High mammographic density (MD) is used as a phenotype risk marker for developing breast cancer. During pregnancy and lactation the breast attains full development, with a cellular-proliferation followed by a lobular-differentiation stage. This study investigates the influence of obstetric factors on MD among pre- and post-menopausal women. We enrolled 3,574 women aged 45–68 years who were participating in breast cancer screening programmes in seven screening centers. To measure MD, blind anonymous readings were taken by an experienced radiologist, using craniocaudal mammography and Boyd’s semiquantitative scale.
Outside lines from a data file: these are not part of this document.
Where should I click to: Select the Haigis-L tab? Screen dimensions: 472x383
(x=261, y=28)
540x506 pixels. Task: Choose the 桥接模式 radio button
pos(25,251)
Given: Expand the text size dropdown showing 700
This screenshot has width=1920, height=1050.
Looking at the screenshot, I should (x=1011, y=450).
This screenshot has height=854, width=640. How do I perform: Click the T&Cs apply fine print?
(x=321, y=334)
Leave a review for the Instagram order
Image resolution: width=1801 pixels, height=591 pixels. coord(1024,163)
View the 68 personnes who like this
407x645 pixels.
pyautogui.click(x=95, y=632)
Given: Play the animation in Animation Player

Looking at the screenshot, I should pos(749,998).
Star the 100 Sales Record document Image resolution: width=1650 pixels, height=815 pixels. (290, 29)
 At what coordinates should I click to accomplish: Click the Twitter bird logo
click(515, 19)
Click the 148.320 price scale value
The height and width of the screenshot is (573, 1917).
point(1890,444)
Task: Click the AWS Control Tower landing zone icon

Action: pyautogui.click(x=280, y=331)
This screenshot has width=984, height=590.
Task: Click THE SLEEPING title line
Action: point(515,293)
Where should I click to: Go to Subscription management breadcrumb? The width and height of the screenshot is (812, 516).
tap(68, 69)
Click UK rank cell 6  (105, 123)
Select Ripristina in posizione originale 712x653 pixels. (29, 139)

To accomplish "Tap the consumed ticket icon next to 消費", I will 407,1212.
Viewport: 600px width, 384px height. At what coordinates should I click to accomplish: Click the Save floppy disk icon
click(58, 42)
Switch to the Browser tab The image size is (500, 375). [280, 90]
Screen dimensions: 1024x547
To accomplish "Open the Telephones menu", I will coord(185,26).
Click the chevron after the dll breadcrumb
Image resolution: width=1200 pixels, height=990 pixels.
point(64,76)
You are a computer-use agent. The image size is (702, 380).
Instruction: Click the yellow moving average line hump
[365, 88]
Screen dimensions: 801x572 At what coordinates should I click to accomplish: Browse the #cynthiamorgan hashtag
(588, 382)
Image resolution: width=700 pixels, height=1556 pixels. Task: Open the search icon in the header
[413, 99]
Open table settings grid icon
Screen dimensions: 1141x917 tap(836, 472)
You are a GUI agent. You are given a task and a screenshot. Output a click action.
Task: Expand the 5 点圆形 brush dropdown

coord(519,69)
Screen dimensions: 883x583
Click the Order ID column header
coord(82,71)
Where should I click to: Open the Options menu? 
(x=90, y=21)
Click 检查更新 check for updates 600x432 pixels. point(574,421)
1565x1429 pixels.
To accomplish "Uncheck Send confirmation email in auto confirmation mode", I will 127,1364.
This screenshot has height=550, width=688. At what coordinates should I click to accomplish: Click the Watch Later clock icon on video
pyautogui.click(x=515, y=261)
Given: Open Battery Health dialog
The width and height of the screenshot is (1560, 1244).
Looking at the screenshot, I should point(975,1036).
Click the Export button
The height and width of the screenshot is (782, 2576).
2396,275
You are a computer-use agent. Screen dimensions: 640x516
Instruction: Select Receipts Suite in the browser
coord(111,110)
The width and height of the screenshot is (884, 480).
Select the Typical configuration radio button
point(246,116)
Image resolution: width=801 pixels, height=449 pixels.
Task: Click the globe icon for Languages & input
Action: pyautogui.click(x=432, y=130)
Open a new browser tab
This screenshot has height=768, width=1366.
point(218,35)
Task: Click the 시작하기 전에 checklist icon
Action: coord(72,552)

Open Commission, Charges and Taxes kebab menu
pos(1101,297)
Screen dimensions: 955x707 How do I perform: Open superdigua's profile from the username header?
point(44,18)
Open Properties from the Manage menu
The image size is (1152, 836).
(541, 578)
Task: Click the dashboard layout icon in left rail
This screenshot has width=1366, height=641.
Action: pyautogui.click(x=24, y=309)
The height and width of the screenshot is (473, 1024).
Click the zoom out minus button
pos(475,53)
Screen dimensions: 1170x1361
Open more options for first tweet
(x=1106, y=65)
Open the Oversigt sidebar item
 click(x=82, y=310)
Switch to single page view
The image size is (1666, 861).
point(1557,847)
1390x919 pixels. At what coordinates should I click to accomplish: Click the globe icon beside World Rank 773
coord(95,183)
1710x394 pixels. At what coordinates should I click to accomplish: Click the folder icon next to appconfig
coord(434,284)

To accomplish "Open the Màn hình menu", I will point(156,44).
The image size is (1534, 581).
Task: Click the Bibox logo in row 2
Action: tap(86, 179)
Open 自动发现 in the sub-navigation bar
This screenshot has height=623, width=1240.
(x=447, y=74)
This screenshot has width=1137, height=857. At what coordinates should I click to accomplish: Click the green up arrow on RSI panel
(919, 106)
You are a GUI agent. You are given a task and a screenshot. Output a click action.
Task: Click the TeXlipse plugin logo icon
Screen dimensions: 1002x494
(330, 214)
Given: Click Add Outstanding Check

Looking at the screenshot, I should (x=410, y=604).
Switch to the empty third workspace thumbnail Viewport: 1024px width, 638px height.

Demographic and reproductive data were directly surveyed by purpose-trained staff at the date of screening. The association between MD and obstetric variables was quantified by ordinal logistic regression, with screening centre introduced as a random effect term. We adjusted for age, number of children and body mass index, and stratified by menopausal status. Parity was inversely associated with density, the probability of having high MD decreased by 16% for each new birth (P value < 0.001). Among parous women, a positive association was detected with duration of lactation [>9 months: odds ratio (OR) = 1.33; 95% confidence interval (CI) = 1.02–1.72] and weight of first child (>3,500 g: OR = 1.32; 95% CI = 1.12–1.54). Age at first birth showed a different effect in pre- and post-menopausal women (P value for interaction = 0.030). No association was found among pre-menopausal women. However, in post-menopausal women the probability of having high MD increased in women who had their first child after the age of 30 (OR = 1.53; 95% CI = 1.17–2.00). A higher risk associated with birth of twins was also mainly observed in post-menopausal women (OR = 2.02; 95% CI = 1.18–3.46). Our study shows a greater prevalence of high MD in mothers of advanced age at first birth, those who had twins, those who have breastfed for longer periods, and mothers whose first child had an elevated birth weight. These results suggest the influence of hormones and growth factors over the proliferative activity of the mammary gland.